Task prompt>
In the data below, rewrite the part that opens with the line containing "Select the kanji 行 in the first row" and runs through the end of the data, replacing "force sensor" with "pressure sensor" and keeping everything else unchanged. Leave the pictures out of your answer.

_ _ _

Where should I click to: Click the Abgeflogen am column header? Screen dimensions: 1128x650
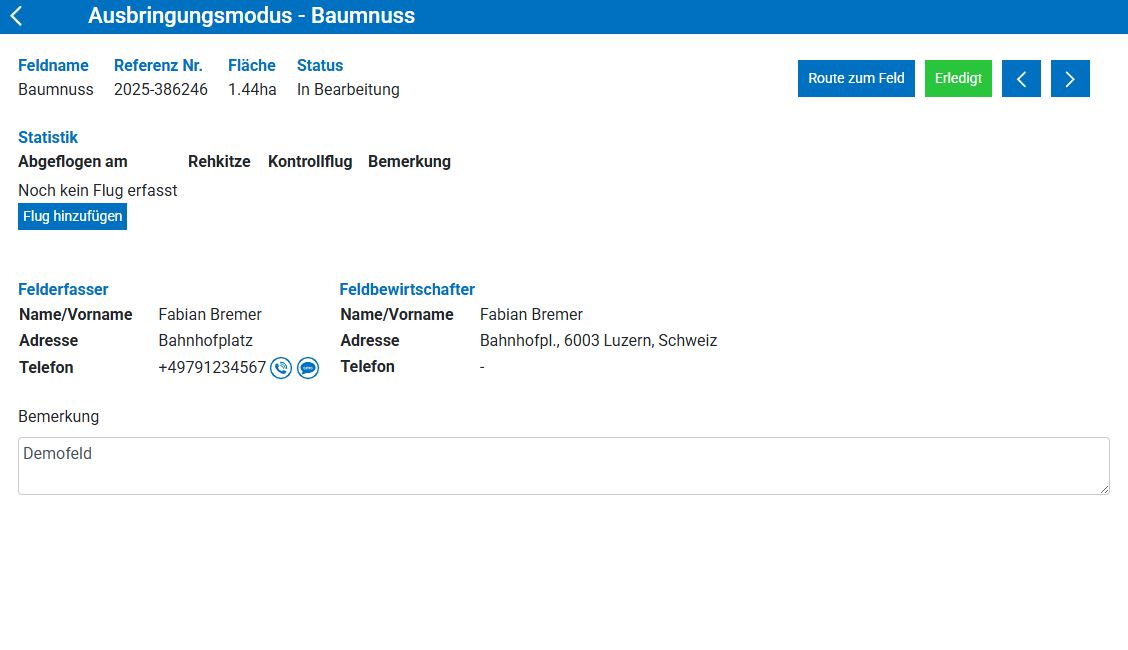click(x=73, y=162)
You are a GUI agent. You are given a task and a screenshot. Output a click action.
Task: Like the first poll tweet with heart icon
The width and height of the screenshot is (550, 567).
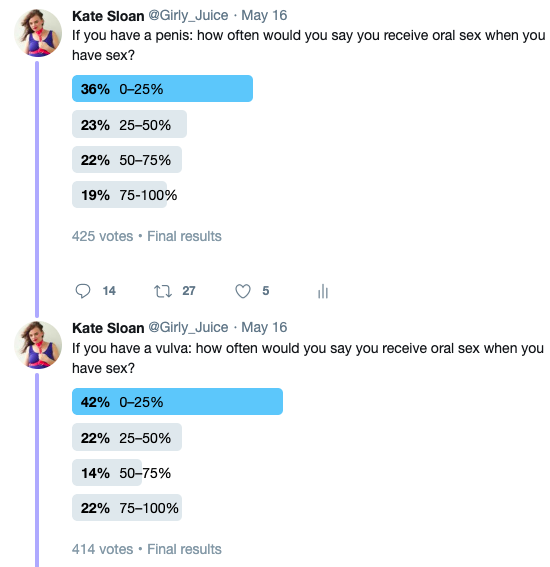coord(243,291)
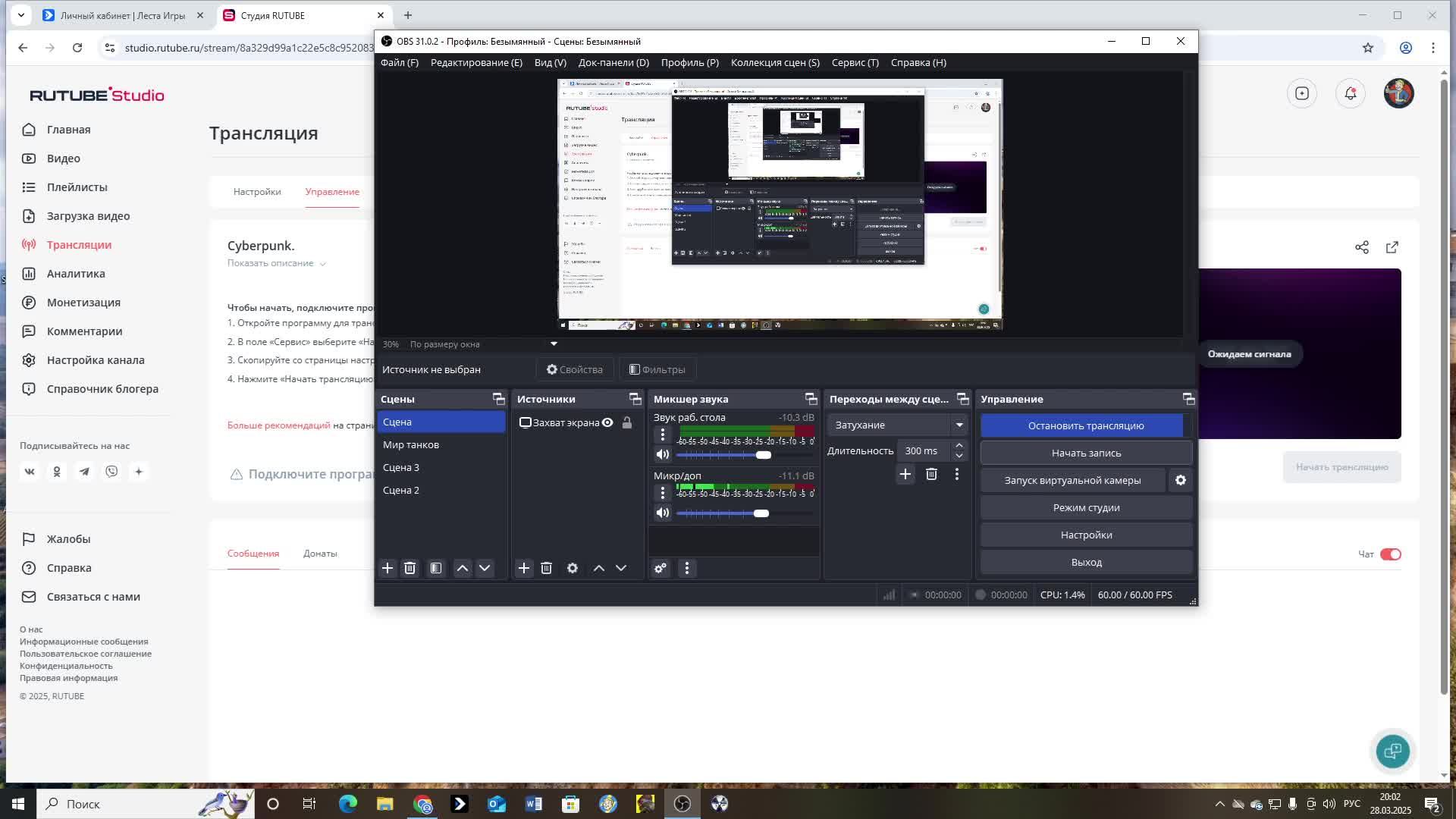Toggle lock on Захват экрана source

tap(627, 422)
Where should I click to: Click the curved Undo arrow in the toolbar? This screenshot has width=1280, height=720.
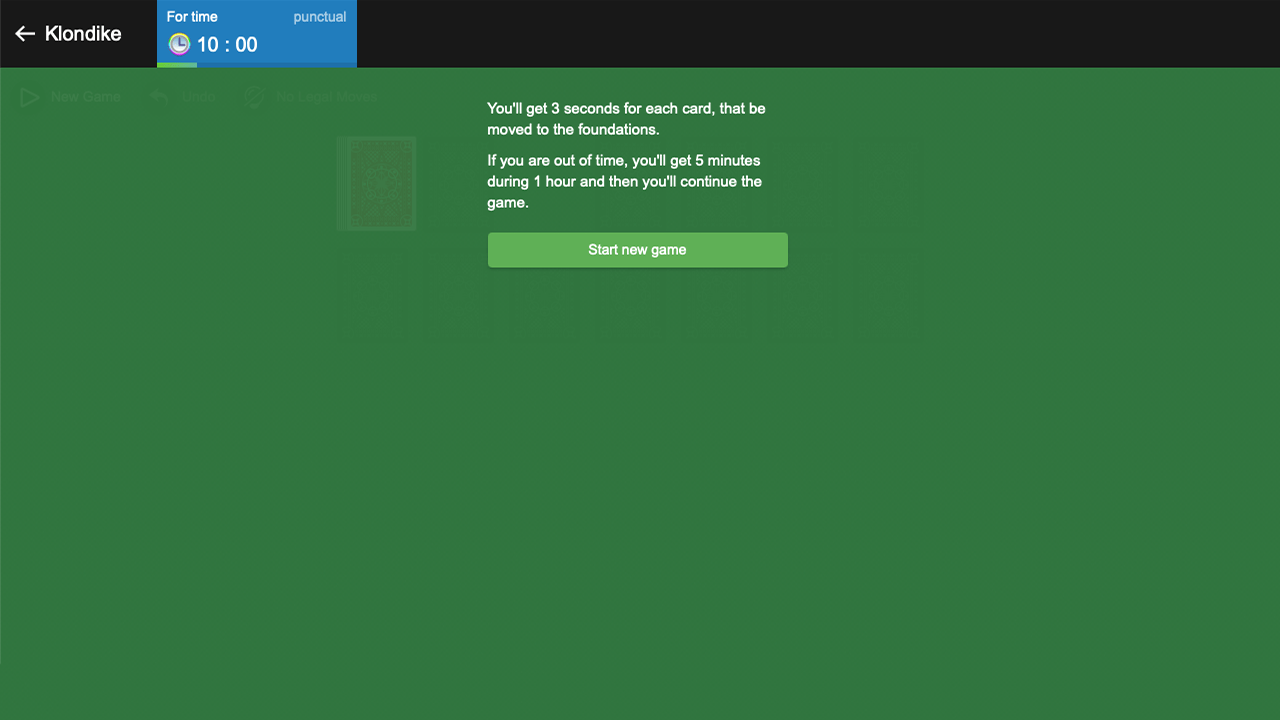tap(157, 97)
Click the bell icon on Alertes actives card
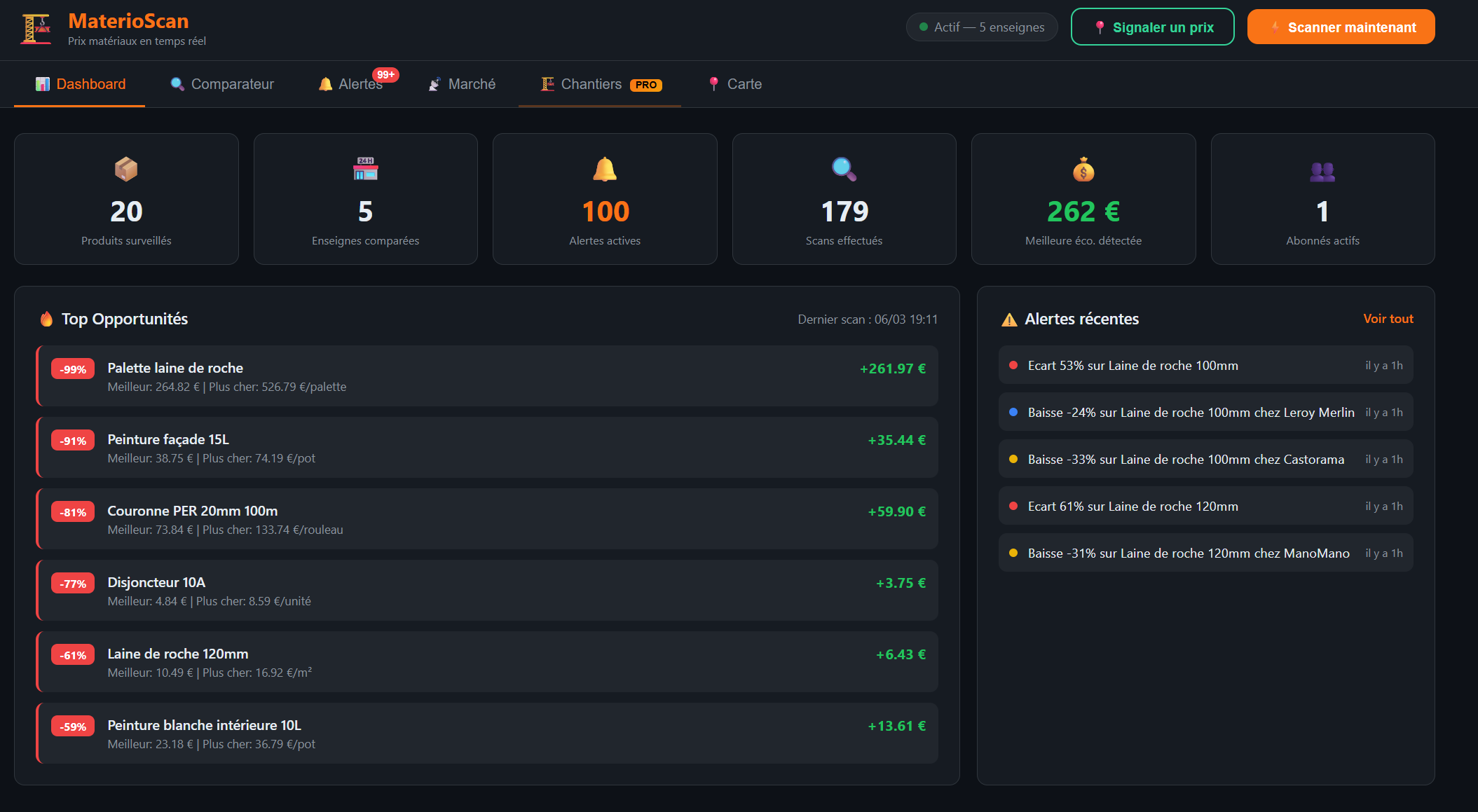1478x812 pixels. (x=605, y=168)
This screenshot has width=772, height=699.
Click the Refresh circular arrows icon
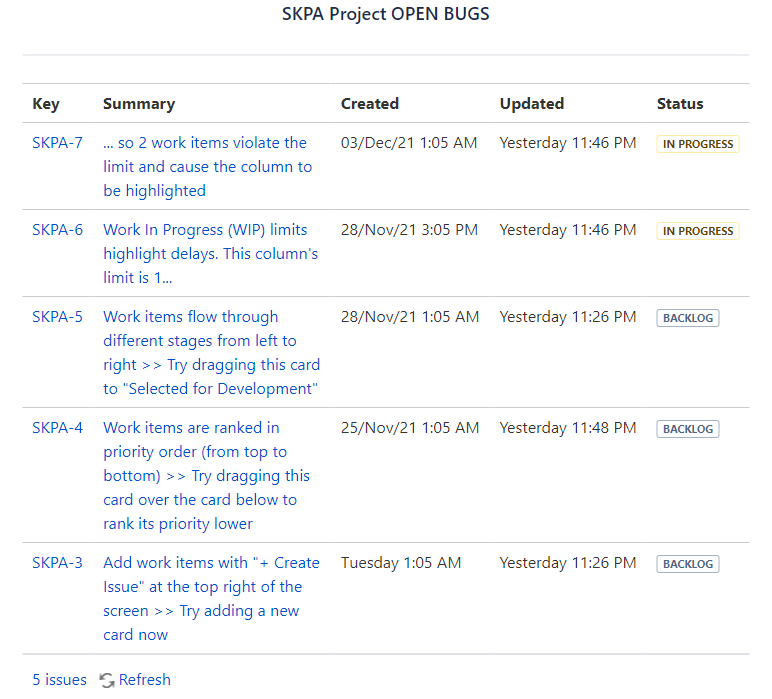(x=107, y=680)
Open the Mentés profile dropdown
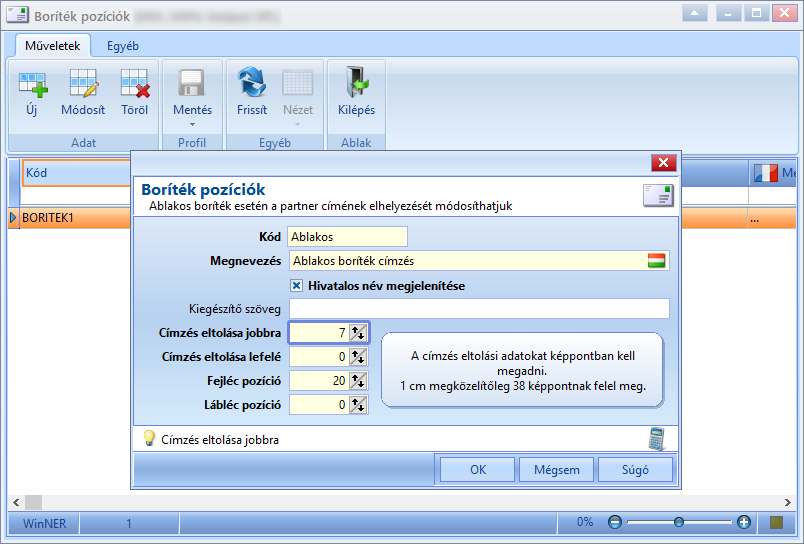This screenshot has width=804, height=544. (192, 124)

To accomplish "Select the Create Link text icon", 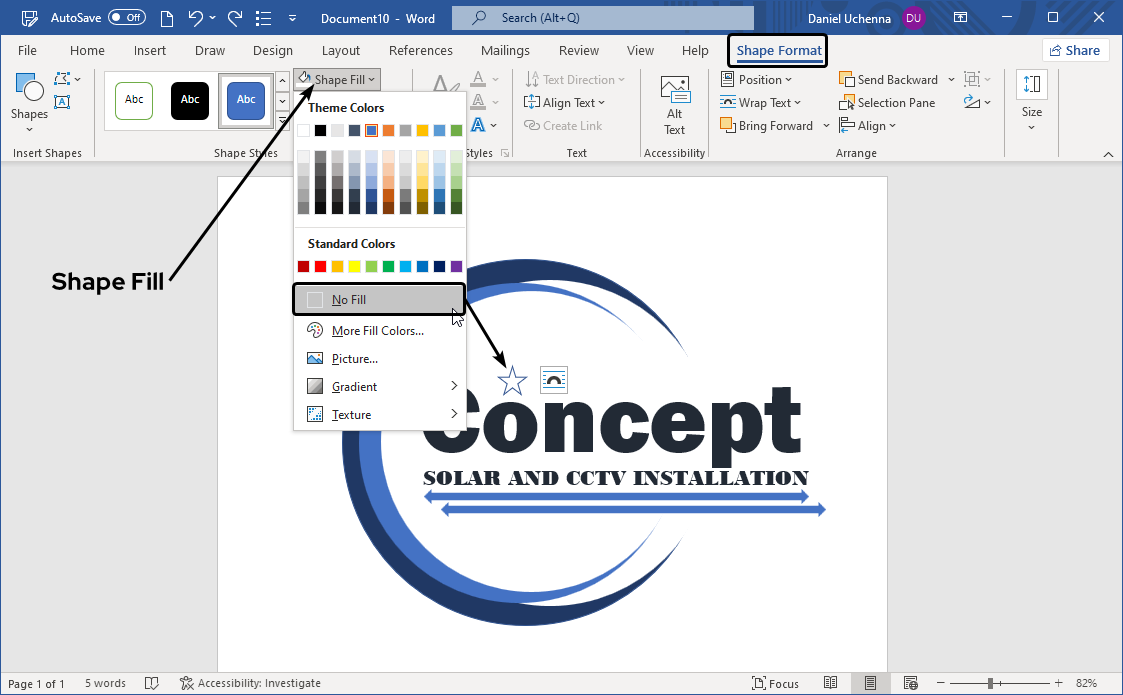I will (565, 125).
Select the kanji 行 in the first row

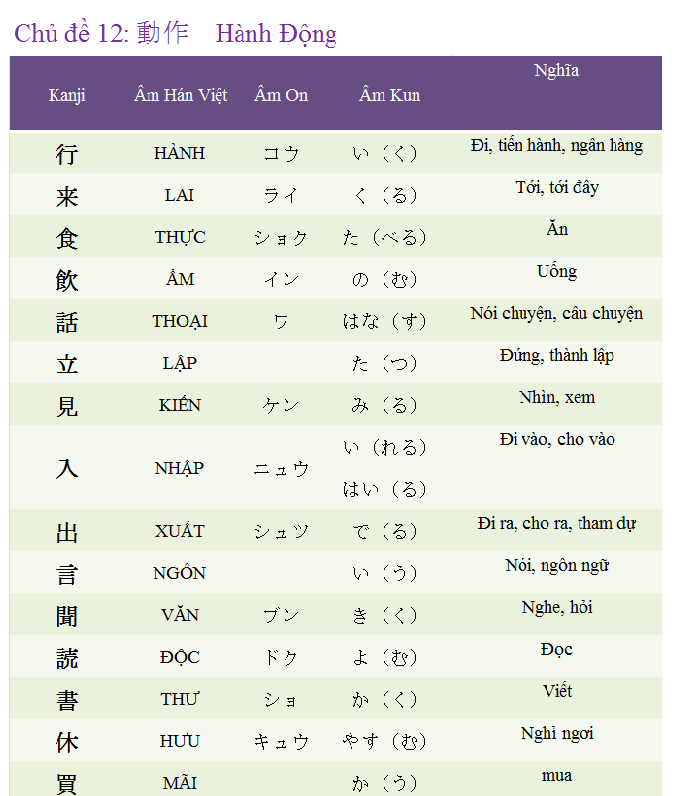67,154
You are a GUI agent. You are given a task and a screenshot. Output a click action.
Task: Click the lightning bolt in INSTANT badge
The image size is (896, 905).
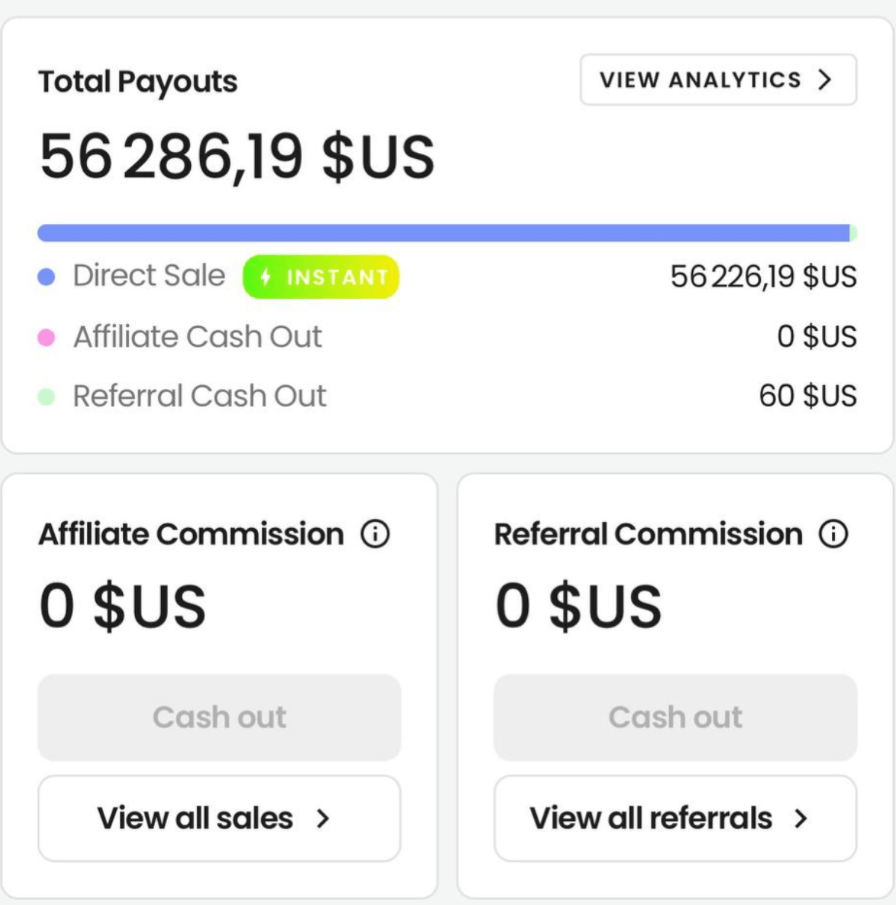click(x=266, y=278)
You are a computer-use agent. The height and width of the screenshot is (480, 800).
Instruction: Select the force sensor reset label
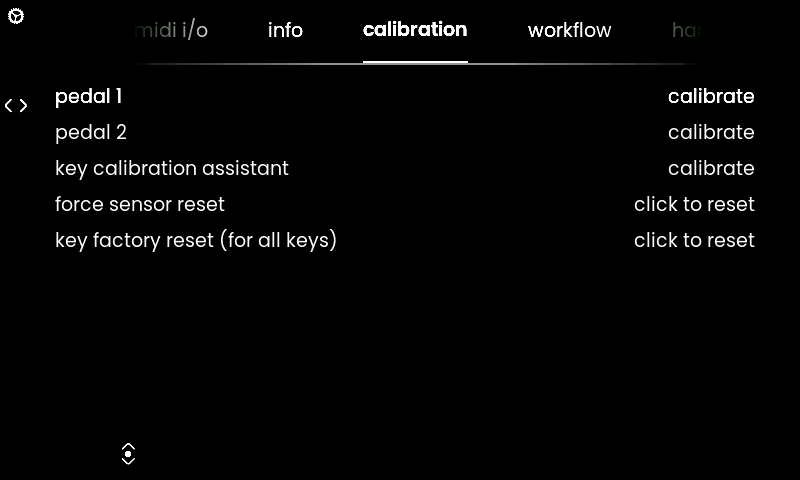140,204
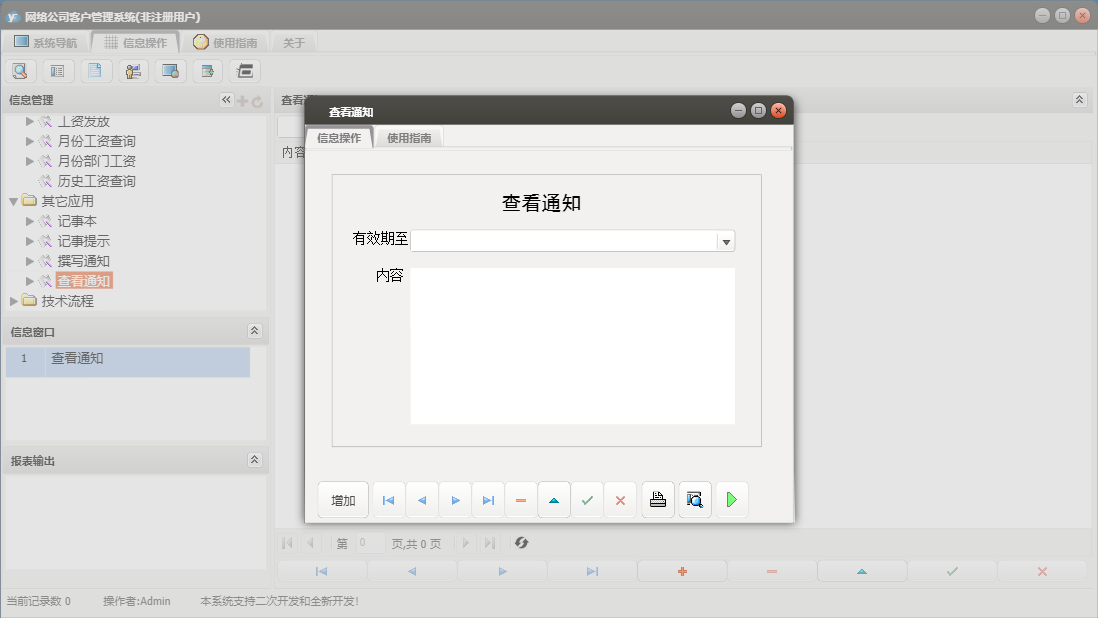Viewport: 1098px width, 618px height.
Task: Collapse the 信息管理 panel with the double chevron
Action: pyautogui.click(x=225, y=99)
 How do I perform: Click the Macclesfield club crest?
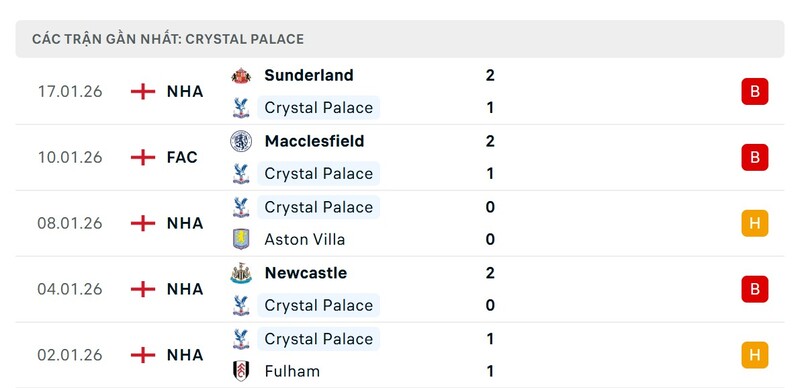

_ _ _

Solution to the problem>
Select the kanji 行 in the first row

67,154
You are a GUI agent. You are given a task and a screenshot. Output a click action.
Task: Click the lightning bolt in INSTANT badge
The image size is (896, 905).
click(x=266, y=278)
You are a computer-use agent. The height and width of the screenshot is (480, 800).
Instruction: Select the pressure sensor reset label
140,204
Viewport: 1098px width, 618px height.
Task: Collapse the 信息管理 panel with the double chevron
Action: pyautogui.click(x=225, y=99)
 How do I perform: Click the Macclesfield club crest?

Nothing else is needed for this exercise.